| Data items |
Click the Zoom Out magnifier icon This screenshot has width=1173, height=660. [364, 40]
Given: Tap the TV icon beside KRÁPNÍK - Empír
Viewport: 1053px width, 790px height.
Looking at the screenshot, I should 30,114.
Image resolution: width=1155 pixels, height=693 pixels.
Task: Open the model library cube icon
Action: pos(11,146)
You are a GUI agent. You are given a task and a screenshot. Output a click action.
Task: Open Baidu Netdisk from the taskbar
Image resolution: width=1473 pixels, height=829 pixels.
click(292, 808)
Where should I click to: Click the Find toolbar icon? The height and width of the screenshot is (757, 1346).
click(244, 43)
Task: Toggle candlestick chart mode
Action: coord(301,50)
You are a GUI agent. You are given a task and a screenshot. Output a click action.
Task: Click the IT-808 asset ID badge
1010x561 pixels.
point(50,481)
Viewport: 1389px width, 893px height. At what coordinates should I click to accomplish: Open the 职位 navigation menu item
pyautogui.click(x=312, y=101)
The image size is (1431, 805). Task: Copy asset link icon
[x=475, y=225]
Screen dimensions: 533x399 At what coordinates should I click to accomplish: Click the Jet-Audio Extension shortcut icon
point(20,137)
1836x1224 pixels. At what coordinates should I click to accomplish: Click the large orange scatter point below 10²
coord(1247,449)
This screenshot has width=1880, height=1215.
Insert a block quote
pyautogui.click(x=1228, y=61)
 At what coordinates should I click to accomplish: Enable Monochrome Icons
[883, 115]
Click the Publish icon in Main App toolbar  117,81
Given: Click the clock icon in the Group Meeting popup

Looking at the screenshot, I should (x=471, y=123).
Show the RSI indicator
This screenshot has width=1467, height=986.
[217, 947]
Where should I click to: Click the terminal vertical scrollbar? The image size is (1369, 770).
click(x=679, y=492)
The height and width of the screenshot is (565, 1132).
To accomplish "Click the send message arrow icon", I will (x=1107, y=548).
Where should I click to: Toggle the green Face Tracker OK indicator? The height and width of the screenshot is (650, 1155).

| Your objective |
Nothing in the records may be left out; copy them all exactly.

| Answer to this exercise |
Click the Zoom Out magnifier icon This screenshot has width=1173, height=660. [364, 40]
Given: Tap the TV icon beside KRÁPNÍK - Empír
Viewport: 1053px width, 790px height.
Looking at the screenshot, I should 30,114.
Image resolution: width=1155 pixels, height=693 pixels.
Task: Open the model library cube icon
Action: pos(11,146)
You are a GUI agent. You are given a task and a screenshot. Output a click action.
Task: Open Baidu Netdisk from the taskbar
Image resolution: width=1473 pixels, height=829 pixels.
click(292, 808)
Where should I click to: Click the Find toolbar icon? The height and width of the screenshot is (757, 1346).
click(244, 43)
Task: Toggle candlestick chart mode
Action: coord(301,50)
You are a GUI agent. You are given a task and a screenshot. Output a click action.
Task: Click the IT-808 asset ID badge
1010x561 pixels.
point(50,481)
Viewport: 1389px width, 893px height. At what coordinates should I click to accomplish: Open the 职位 navigation menu item
pyautogui.click(x=312, y=101)
The image size is (1431, 805). Task: Copy asset link icon
[x=475, y=225]
Screen dimensions: 533x399 At what coordinates should I click to accomplish: Click the Jet-Audio Extension shortcut icon
point(20,137)
1836x1224 pixels. At what coordinates should I click to accomplish: Click the large orange scatter point below 10²
coord(1247,449)
This screenshot has width=1880, height=1215.
Insert a block quote
pyautogui.click(x=1228, y=61)
 At what coordinates should I click to accomplish: Enable Monochrome Icons
[883, 115]
Click the Publish icon in Main App toolbar  117,81
Given: Click the clock icon in the Group Meeting popup

Looking at the screenshot, I should (x=471, y=123).
Show the RSI indicator
This screenshot has width=1467, height=986.
[217, 947]
Where should I click to: Click the terminal vertical scrollbar? The image size is (1369, 770).
click(x=679, y=492)
The height and width of the screenshot is (565, 1132).
To accomplish "Click the send message arrow icon", I will (x=1107, y=548).
Where should I click to: Toggle the green Face Tracker OK indicator? The height and width of the screenshot is (650, 1155).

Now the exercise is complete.